▶ Records for the task
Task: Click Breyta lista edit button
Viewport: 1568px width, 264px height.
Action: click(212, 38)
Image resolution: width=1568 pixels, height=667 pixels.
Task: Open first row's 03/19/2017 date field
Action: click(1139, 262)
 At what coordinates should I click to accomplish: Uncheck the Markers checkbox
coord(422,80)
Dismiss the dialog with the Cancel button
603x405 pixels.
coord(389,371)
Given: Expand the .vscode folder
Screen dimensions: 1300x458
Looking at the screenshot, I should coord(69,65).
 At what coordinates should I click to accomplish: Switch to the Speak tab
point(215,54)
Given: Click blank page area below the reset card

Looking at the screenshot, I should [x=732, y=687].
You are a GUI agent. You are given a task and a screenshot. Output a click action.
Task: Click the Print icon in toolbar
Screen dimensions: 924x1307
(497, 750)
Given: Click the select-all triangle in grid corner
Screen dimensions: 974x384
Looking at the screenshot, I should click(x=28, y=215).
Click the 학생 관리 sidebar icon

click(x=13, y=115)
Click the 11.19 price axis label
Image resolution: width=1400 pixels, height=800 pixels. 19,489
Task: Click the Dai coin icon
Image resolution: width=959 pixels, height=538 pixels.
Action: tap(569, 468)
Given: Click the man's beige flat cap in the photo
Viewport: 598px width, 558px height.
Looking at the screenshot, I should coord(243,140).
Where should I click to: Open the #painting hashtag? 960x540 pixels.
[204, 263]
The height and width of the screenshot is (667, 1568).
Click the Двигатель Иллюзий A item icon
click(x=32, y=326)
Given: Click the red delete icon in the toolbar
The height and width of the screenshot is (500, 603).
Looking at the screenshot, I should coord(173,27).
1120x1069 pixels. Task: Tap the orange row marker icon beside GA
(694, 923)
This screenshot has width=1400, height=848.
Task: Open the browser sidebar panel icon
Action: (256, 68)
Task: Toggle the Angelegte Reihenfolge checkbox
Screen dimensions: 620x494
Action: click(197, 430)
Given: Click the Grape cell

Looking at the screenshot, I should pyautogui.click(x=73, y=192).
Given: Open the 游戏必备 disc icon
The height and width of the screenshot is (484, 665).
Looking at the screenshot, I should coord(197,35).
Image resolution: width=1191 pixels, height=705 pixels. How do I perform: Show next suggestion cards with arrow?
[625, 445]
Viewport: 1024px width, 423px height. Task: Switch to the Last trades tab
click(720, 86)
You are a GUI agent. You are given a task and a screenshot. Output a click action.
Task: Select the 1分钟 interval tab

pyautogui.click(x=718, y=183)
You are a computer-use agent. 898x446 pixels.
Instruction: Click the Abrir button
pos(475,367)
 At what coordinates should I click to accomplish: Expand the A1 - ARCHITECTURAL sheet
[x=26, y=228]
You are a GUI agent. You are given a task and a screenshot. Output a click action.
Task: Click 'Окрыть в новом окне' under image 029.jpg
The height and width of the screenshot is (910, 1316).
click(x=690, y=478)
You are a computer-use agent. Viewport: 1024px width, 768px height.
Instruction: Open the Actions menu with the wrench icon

▶ What to produce
Copy all of the records above word for word, keeping every line as it stands.

▶ The reply
Task: Click Breyta lista edit button
Viewport: 1568px width, 264px height.
Action: click(212, 38)
Image resolution: width=1568 pixels, height=667 pixels.
Task: Open first row's 03/19/2017 date field
Action: click(1139, 262)
 At what coordinates should I click to accomplish: Uncheck the Markers checkbox
coord(422,80)
Dismiss the dialog with the Cancel button
603x405 pixels.
coord(389,371)
Given: Expand the .vscode folder
Screen dimensions: 1300x458
Looking at the screenshot, I should coord(69,65).
 At what coordinates should I click to accomplish: Switch to the Speak tab
point(215,54)
Given: Click blank page area below the reset card

Looking at the screenshot, I should [x=732, y=687].
You are a GUI agent. You are given a task and a screenshot. Output a click action.
Task: Click the Print icon in toolbar
Screen dimensions: 924x1307
(497, 750)
Given: Click the select-all triangle in grid corner
Screen dimensions: 974x384
Looking at the screenshot, I should click(x=28, y=215).
Click the 학생 관리 sidebar icon

click(x=13, y=115)
Click the 11.19 price axis label
Image resolution: width=1400 pixels, height=800 pixels. 19,489
Task: Click the Dai coin icon
Image resolution: width=959 pixels, height=538 pixels.
Action: tap(569, 468)
Given: Click the man's beige flat cap in the photo
Viewport: 598px width, 558px height.
Looking at the screenshot, I should coord(243,140).
Where should I click to: Open the #painting hashtag? 960x540 pixels.
[204, 263]
The height and width of the screenshot is (667, 1568).
Click the Двигатель Иллюзий A item icon
click(x=32, y=326)
Given: Click the red delete icon in the toolbar
The height and width of the screenshot is (500, 603).
Looking at the screenshot, I should coord(173,27).
1120x1069 pixels. Task: Tap the orange row marker icon beside GA
(694, 923)
This screenshot has width=1400, height=848.
Task: Open the browser sidebar panel icon
Action: (256, 68)
Task: Toggle the Angelegte Reihenfolge checkbox
Screen dimensions: 620x494
Action: click(197, 430)
Given: Click the Grape cell

Looking at the screenshot, I should pyautogui.click(x=73, y=192).
Given: Open the 游戏必备 disc icon
The height and width of the screenshot is (484, 665).
Looking at the screenshot, I should coord(197,35).
Image resolution: width=1191 pixels, height=705 pixels. How do I perform: Show next suggestion cards with arrow?
[625, 445]
Viewport: 1024px width, 423px height. Task: Switch to the Last trades tab
click(720, 86)
You are a GUI agent. You are given a task and a screenshot. Output a click action.
Task: Select the 1分钟 interval tab

pyautogui.click(x=718, y=183)
You are a computer-use agent. 898x446 pixels.
Instruction: Click the Abrir button
pos(475,367)
 At what coordinates should I click to accomplish: Expand the A1 - ARCHITECTURAL sheet
[x=26, y=228]
You are a GUI agent. You are given a task and a screenshot. Output a click action.
Task: Click 'Окрыть в новом окне' under image 029.jpg
The height and width of the screenshot is (910, 1316).
click(x=690, y=478)
You are a computer-use agent. Viewport: 1024px width, 768px height.
Instruction: Open the Actions menu with the wrench icon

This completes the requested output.